Shivraj Singh Chouhan Hosts Vriksh Mitra Meet at Pusa
Synopsis
Key Takeaways
Union Agriculture Minister Shivraj Singh Chouhan on Sunday, 12 July 2026, met with Vriksh Mitra (tree friend) volunteers from across India at Pusa, New Delhi, marking a significant milestone for his citizen-led tree-planting campaign that has drawn approximately 16,000 virtual participants nationwide.
Context
The in-person dialogue at Pusa — home to several of India's premier agricultural research institutions — brought together volunteers who had joined the Vriksh Mitra initiative following Chouhan's earlier social media appeal. Participants shared field experiences and suggestions, and collectively reaffirmed their commitment to environmental conservation. Addressing the gathering, Chouhan expressed satisfaction that the campaign had grown to connect 'lagbhag 16 hazaar Vriksh Mitra' ('approximately 16,000 tree friends') virtually from across the country.
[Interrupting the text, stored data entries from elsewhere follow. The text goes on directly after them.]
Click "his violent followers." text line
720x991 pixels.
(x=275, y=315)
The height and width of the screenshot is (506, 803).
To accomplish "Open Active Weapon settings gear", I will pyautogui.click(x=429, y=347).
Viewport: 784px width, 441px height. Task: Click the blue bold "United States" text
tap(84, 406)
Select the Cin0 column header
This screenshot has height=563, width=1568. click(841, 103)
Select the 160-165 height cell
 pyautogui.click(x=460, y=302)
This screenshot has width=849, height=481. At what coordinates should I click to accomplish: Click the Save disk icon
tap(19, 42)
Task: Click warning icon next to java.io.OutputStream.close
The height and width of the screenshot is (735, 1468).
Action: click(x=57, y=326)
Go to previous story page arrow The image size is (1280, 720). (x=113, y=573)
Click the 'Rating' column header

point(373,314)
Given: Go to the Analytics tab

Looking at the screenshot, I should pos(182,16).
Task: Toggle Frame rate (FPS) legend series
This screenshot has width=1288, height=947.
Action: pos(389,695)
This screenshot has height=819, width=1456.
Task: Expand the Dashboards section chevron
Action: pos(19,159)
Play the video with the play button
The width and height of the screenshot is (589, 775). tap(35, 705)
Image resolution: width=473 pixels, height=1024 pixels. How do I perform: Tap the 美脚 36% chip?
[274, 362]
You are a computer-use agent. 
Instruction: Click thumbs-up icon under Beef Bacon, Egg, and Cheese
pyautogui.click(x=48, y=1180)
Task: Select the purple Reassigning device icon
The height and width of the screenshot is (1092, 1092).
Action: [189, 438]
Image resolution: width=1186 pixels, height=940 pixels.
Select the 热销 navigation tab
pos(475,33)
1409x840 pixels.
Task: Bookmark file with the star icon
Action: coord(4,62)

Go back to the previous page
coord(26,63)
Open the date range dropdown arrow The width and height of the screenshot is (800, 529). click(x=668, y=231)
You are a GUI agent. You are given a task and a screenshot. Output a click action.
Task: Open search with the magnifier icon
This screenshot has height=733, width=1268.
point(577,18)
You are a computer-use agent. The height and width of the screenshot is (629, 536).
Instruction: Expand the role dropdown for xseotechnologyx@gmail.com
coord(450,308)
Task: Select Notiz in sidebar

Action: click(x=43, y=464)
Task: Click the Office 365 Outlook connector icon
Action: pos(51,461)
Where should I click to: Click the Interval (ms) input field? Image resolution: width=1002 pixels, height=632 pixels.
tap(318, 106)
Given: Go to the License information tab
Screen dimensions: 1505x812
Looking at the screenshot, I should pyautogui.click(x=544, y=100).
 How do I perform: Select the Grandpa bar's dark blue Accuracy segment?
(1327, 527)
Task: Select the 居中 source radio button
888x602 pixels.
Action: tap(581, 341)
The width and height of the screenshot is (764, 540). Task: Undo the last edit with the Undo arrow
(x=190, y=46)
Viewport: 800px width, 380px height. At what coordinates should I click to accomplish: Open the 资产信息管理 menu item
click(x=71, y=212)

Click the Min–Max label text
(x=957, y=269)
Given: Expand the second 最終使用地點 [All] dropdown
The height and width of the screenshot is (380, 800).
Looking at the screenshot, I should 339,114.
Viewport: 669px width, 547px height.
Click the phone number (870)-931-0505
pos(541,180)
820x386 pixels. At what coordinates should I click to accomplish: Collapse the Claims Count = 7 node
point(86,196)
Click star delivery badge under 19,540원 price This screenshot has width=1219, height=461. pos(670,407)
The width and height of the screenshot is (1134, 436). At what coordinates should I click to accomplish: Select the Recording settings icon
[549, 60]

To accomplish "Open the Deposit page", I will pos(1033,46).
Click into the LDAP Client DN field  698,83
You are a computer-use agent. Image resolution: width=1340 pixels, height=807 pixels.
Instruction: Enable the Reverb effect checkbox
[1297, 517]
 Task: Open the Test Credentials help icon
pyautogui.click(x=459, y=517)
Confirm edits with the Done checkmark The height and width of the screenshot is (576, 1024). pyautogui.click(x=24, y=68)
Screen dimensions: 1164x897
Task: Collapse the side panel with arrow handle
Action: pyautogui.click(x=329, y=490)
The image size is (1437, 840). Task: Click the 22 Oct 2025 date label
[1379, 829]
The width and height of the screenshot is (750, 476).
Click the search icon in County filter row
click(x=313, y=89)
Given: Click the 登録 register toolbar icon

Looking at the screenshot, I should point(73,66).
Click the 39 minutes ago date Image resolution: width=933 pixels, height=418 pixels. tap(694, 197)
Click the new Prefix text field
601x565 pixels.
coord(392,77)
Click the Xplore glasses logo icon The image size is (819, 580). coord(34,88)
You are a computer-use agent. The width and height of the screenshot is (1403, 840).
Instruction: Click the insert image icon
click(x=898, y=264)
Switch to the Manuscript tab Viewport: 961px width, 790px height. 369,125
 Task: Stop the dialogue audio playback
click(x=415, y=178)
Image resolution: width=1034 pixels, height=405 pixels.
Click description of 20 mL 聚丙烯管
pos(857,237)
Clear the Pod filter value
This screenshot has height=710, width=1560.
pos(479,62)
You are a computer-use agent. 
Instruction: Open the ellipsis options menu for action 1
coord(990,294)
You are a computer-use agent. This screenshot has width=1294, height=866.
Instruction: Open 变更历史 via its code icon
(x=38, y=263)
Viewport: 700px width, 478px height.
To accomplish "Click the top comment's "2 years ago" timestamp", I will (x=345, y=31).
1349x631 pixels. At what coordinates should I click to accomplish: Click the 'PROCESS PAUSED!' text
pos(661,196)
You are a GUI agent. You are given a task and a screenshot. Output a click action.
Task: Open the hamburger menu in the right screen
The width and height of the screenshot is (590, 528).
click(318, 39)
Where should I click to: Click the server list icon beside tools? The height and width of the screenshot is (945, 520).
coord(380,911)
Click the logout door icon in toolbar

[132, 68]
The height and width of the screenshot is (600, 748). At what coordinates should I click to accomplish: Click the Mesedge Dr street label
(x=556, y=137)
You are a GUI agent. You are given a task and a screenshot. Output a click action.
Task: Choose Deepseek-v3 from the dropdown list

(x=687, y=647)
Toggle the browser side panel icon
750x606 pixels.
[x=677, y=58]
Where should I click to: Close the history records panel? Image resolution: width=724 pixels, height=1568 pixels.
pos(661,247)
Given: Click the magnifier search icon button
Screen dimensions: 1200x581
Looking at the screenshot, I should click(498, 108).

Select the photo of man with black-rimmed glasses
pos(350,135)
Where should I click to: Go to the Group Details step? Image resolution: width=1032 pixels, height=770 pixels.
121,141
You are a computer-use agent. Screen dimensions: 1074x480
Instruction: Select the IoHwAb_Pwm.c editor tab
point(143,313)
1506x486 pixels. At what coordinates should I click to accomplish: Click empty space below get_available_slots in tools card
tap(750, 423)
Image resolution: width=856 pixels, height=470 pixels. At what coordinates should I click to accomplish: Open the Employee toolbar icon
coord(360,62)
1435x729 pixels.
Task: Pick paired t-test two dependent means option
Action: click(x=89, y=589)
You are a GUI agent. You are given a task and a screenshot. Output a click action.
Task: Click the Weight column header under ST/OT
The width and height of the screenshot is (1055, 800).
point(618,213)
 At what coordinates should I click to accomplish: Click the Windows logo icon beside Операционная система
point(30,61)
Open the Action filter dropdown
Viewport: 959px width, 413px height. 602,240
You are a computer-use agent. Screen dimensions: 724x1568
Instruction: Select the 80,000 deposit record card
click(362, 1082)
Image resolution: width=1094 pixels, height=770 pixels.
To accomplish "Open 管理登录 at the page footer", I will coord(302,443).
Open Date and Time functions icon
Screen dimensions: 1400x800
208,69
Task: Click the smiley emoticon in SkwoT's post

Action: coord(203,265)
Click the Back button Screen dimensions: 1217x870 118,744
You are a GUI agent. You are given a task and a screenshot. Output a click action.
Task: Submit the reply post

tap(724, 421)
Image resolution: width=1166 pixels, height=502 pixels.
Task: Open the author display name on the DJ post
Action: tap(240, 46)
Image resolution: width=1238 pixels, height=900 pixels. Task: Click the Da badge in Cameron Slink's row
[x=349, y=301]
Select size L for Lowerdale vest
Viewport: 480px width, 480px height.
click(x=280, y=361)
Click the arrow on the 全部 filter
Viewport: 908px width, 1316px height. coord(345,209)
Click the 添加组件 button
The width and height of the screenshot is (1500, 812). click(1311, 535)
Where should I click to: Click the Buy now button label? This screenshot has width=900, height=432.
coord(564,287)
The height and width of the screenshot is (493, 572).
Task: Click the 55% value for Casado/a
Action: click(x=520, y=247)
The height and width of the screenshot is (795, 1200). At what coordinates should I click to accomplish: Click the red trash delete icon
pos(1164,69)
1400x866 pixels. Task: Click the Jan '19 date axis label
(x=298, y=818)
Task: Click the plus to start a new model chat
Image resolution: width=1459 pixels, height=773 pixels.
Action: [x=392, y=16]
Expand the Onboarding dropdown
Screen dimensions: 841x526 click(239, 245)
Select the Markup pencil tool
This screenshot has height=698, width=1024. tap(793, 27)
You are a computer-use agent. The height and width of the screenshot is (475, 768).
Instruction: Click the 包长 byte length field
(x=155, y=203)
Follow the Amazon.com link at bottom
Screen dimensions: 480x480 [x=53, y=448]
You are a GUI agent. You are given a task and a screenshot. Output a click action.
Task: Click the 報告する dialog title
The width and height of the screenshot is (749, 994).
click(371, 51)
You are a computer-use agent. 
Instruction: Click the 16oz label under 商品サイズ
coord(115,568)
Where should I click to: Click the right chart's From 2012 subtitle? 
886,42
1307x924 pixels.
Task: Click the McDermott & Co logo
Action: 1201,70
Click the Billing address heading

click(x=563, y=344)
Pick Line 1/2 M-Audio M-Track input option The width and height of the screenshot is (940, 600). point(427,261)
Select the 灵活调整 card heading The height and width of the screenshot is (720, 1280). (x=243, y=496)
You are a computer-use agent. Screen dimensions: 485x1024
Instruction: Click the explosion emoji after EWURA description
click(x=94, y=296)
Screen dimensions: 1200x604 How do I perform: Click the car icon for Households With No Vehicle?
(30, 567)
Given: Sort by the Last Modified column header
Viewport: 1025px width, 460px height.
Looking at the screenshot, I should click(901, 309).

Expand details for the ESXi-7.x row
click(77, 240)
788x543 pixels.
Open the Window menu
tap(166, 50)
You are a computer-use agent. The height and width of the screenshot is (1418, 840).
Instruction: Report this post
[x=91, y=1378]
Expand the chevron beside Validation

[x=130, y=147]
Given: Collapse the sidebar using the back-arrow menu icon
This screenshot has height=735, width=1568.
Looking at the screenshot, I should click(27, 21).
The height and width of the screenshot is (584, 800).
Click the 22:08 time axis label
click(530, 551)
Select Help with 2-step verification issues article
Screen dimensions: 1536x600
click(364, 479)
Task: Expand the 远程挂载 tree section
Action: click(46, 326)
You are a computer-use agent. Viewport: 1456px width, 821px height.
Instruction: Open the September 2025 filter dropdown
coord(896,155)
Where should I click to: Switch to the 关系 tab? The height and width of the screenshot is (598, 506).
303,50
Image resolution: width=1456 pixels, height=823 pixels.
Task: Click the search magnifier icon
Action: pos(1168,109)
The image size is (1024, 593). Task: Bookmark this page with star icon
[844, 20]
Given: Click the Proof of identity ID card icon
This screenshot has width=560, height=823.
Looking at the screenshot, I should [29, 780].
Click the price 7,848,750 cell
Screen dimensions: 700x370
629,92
The minister underscored a central conviction: 'Jab samaj swayam aage aayega, tabhi paryavaran sanrakshan jan-andolan banega' — 'Only when society steps forward on its own will environmental conservation become a people's movement.' He called on citizens to plant and nurture at least one sapling on birthdays, wedding anniversaries, in memory of loved ones, and on every auspicious occasion.
Policy Backdrop
Chouhan's emphasis on community-driven afforestation is consistent with his long record on the issue. During his four terms as Chief Minister of Madhya Pradesh, he oversaw multiple statewide plantation drives aimed at expanding forest cover. That state-level experience has now been channelled into a national, social-media-amplified model under the Vriksh Mitra banner.
The approach complements the National Mission for a Green India, a flagship programme under India's climate action framework that sets targets for forest and tree cover enhancement. By tying tree planting to personal milestones — a practice with deep roots in Indian cultural tradition — the campaign seeks to embed conservation into everyday social rituals rather than confining it to government-led drives.
Stakeholders and Impact
The primary beneficiaries of the Vriksh Mitra network are the volunteers themselves, who gain a structured community around a shared environmental goal, and the broader public, which stands to benefit from improved green cover, air quality, and biodiversity. The campaign's virtual architecture means participants from remote districts can stay engaged without travelling to New Delhi.
Environmental observers note that converting individual acts of tree planting into a documented, networked movement can strengthen accountability. When volunteers share updates and experiences, it creates informal monitoring that supplements official afforestation data — a gap that has historically made it difficult to assess the true survival rate of planted saplings.
What's Next
The immediate question is how the Vriksh Mitra volunteer network will be integrated with state forest department reporting mechanisms. Future parliamentary sessions or environment ministry reviews could announce formal targets or institutional linkages for the campaign, giving the citizen network a clearer role within India's official green-cover accounting. Chouhan's framing of tree planting as 'the most beautiful legacy for coming generations' suggests the campaign is positioned for a long-term, multigenerational pitch — one that could deepen its social roots well beyond the current volunteer base.